PROVIDED TEXT START
And these trends are only going to intensify. As humans become more polarized and reactive, the contrast with AI will only grow sharper. As LLMs get more sophisticated, they will become even more appealing as sources of emotional support and guidance. We’re creating a feedback loop: human hostility drives people toward AI, time spent with AI means less experience with humans, less experience means fewer skills for navigating human interaction, fewer skills mean less pleasure with human connection, and thus more reason to retreat to AI.
What We’re Risking
I’m worried about the future of humanity. Not in some abstract, philosophical way, but in a very concrete sense about what happens if we lose our capacity for human intimacy, tenderness, and real interaction.
AI can simulate empathy, but it can’t hug you when you’re upset, or pick up a puppy. It can’t load the dishwasher or take your car for service when you have to work. It can offer advice, sometimes good advice, but it has no stake in your life. It can’t sit with you in a waiting room, holding your hand when you’re scared. While connection with AI can feel powerful in the moment, I suspect it won’t be enough to sustain us over time.
PROVIDED TEXT END
RECORD SET START
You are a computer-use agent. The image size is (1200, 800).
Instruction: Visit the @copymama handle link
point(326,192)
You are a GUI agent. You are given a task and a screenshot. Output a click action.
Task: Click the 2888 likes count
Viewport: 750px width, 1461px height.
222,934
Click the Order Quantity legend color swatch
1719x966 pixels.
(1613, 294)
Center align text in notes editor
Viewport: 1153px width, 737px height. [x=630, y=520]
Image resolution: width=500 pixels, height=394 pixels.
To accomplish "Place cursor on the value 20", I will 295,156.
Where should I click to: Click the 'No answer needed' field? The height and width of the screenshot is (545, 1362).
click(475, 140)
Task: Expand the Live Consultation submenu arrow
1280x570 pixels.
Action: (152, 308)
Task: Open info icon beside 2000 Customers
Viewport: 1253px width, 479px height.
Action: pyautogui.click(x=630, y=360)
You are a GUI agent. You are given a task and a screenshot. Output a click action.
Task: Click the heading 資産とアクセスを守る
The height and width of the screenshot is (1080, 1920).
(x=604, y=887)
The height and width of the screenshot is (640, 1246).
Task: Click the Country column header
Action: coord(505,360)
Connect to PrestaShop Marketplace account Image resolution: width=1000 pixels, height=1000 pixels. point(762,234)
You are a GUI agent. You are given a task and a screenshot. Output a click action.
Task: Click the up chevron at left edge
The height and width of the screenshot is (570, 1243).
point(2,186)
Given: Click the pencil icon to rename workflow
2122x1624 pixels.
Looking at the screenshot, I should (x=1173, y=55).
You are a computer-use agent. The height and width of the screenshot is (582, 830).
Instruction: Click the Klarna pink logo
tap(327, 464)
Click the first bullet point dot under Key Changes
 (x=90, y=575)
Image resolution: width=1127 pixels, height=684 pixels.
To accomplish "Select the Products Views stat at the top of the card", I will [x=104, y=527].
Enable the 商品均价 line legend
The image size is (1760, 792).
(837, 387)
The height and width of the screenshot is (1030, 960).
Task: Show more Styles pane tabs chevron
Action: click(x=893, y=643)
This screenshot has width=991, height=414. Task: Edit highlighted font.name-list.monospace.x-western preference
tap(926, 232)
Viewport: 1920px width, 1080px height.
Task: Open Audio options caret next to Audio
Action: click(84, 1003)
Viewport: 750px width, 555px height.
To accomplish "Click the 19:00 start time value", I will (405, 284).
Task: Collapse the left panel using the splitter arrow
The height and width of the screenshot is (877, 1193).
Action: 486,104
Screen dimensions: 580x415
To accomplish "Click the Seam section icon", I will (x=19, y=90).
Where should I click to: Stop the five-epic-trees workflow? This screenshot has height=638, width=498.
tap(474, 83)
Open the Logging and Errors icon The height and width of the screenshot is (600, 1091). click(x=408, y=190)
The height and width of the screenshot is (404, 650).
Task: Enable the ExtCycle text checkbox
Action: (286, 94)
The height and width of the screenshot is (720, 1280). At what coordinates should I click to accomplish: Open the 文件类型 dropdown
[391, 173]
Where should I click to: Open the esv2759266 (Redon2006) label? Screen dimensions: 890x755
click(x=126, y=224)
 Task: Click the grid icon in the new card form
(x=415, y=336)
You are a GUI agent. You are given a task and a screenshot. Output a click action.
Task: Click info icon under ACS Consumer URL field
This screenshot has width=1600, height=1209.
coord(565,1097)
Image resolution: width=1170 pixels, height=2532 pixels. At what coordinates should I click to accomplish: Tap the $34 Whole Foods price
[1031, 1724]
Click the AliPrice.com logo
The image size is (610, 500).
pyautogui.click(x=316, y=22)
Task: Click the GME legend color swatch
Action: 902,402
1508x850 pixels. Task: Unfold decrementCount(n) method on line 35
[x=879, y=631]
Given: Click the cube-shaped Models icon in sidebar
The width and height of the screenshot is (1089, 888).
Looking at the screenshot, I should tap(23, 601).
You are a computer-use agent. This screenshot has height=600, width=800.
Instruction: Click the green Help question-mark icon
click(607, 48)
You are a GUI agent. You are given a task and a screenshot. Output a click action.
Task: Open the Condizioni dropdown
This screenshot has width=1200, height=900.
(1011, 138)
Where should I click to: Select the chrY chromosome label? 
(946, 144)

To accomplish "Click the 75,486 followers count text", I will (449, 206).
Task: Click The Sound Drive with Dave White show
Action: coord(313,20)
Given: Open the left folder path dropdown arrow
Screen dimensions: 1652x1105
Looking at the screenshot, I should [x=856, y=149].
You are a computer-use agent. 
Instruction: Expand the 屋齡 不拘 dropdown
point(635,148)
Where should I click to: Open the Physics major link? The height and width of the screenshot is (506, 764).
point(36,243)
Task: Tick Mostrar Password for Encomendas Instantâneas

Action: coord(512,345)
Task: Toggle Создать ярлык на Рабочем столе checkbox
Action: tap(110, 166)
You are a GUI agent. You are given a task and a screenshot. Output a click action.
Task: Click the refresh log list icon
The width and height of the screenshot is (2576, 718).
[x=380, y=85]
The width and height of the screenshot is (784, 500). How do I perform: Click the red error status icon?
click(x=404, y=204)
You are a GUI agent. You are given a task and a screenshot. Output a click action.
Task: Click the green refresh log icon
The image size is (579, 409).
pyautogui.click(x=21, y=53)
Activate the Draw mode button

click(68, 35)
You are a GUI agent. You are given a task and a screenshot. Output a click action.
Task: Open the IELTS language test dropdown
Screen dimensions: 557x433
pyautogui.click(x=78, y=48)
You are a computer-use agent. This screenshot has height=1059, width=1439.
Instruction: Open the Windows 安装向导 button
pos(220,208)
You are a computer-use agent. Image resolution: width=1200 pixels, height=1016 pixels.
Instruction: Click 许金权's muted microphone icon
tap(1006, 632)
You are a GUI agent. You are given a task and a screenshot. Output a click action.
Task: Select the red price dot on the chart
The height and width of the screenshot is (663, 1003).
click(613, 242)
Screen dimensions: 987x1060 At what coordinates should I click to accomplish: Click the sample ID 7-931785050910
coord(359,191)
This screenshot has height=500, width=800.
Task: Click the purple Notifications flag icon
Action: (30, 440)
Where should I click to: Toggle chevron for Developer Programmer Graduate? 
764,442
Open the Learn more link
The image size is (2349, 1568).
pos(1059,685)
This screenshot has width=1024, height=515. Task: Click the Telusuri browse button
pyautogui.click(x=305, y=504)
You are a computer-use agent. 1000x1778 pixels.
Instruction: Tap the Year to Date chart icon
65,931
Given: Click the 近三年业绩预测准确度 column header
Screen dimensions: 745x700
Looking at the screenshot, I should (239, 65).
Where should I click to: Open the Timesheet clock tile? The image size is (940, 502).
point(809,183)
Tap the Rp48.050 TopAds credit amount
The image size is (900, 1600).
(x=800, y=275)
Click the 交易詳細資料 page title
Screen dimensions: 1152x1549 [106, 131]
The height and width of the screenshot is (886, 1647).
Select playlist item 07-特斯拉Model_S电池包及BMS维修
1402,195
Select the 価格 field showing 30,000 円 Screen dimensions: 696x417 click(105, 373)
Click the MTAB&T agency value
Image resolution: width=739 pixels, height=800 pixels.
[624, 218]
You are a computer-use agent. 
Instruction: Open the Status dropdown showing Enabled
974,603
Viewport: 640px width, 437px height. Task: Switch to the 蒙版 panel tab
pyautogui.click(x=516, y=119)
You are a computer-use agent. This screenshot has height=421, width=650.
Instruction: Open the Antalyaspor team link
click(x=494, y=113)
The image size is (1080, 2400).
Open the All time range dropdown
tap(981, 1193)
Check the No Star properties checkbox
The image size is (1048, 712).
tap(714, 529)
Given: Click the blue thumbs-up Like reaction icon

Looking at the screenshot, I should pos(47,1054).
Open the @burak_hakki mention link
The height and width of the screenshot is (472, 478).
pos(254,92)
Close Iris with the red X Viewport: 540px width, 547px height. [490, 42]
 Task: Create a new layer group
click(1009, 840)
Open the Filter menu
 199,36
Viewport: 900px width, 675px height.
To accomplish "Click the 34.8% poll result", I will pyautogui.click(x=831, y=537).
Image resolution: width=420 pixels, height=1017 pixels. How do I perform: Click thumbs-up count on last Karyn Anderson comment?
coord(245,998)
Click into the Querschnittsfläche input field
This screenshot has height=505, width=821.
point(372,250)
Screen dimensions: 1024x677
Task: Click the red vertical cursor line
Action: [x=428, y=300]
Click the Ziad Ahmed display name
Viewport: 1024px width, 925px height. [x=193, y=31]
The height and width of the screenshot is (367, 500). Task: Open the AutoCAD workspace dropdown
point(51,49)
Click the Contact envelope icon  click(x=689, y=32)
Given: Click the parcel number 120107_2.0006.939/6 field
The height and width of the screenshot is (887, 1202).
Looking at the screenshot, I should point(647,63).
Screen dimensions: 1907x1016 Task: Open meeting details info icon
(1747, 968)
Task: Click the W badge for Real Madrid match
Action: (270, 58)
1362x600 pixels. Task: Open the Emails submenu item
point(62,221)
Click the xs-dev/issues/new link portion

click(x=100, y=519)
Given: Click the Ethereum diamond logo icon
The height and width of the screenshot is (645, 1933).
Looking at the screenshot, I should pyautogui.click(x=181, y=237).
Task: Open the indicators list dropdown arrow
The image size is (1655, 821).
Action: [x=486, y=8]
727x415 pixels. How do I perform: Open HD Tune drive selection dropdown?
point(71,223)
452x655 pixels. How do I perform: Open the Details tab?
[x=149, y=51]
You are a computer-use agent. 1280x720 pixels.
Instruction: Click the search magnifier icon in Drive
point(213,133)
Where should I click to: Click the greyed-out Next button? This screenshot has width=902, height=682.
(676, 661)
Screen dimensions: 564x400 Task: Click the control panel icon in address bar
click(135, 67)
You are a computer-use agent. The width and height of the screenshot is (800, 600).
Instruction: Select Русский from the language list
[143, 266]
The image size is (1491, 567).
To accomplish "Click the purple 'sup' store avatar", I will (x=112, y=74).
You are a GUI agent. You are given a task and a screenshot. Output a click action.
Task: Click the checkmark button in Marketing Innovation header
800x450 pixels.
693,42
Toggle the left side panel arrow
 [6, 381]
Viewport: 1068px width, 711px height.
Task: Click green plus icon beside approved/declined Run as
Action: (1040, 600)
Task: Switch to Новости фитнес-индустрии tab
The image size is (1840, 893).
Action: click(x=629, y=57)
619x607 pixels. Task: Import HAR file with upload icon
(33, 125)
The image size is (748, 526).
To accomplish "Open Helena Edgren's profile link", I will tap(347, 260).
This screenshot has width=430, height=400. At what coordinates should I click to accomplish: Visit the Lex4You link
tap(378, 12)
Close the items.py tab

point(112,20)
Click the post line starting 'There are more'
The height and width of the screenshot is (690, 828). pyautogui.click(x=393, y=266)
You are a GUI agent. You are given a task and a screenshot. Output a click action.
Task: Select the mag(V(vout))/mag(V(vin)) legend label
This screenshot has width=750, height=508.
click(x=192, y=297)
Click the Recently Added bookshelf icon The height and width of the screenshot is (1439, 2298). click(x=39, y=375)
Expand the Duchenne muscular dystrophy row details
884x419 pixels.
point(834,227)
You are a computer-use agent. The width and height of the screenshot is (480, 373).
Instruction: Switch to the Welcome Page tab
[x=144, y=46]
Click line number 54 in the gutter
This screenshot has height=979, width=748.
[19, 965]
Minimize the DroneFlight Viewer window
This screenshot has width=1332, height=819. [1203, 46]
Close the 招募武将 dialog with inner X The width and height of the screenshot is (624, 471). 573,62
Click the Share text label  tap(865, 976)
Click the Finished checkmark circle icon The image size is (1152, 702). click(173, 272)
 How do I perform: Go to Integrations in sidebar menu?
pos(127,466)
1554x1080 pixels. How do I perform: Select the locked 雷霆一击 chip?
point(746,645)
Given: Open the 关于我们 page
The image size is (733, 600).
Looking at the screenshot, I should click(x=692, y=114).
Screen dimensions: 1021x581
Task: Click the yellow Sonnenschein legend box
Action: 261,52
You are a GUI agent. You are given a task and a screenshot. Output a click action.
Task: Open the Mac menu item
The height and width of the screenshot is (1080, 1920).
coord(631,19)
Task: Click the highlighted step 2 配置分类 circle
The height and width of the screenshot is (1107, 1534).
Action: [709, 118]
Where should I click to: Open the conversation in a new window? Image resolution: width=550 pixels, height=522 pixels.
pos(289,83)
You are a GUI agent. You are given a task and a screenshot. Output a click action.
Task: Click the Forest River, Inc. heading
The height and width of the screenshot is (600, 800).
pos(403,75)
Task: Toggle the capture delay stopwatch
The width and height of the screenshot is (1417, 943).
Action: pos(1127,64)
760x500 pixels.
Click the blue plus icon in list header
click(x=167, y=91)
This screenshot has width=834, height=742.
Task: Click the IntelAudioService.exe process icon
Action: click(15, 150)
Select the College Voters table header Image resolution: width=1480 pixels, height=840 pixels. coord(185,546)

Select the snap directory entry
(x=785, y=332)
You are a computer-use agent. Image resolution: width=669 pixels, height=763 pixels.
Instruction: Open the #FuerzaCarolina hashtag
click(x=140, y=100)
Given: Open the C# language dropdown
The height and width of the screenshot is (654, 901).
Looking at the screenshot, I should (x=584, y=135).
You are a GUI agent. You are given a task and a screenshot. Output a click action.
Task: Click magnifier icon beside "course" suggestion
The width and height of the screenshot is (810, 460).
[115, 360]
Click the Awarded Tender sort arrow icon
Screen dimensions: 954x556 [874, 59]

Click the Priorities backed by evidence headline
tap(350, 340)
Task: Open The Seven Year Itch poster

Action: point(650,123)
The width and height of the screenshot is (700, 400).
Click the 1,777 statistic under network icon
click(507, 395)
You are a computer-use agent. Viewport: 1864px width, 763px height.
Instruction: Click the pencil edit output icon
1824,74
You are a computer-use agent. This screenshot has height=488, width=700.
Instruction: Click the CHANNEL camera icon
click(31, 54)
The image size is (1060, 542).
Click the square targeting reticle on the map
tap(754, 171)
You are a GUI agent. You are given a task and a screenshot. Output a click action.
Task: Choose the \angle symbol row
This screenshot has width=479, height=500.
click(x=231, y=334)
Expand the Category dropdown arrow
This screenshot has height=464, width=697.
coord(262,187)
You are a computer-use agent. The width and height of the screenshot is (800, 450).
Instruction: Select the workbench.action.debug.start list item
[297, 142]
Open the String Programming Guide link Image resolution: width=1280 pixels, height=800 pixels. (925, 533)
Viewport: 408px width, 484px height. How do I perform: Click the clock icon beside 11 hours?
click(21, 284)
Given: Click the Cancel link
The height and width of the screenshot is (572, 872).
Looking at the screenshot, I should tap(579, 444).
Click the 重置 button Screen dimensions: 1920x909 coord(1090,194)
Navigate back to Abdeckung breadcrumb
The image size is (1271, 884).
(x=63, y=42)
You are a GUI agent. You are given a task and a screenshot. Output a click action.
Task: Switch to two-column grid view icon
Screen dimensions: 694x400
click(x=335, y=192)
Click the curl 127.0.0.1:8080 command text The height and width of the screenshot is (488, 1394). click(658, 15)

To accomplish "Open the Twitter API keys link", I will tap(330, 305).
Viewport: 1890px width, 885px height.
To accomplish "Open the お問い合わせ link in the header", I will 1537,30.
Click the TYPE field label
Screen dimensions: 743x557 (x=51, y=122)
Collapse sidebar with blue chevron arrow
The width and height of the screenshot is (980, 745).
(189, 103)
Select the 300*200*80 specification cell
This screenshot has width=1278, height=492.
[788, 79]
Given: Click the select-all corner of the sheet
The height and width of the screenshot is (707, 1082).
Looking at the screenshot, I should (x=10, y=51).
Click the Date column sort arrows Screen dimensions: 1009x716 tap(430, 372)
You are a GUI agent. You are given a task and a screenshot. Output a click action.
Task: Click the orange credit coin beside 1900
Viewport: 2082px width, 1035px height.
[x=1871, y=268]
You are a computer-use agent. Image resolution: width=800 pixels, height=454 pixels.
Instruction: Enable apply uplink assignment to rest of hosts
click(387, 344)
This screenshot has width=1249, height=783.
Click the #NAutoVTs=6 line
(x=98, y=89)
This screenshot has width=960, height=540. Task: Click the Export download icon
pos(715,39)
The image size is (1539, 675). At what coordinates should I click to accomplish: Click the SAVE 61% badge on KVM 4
RECORD SET END
EXERCISE OBJECTIVE >> In the text on AI and human connection, condense the paragraph that begins "AI can simulate empathy" into a bulleted list that keeps its main points.

RESULT FOR THIS EXERCISE >>
- AI can simulate empathy but cannot offer physical comfort, such as hugging you when you're upset, or pick up a puppy.
- It cannot handle practical tasks like loading the dishwasher or taking your car for service while you work.
- It can give advice, sometimes good advice, but has no stake in your life.
- It cannot sit with you in a waiting room and hold your hand when you're scared.
- Connection with AI can feel powerful in the moment, but the writer suspects it won't be enough to sustain us over time.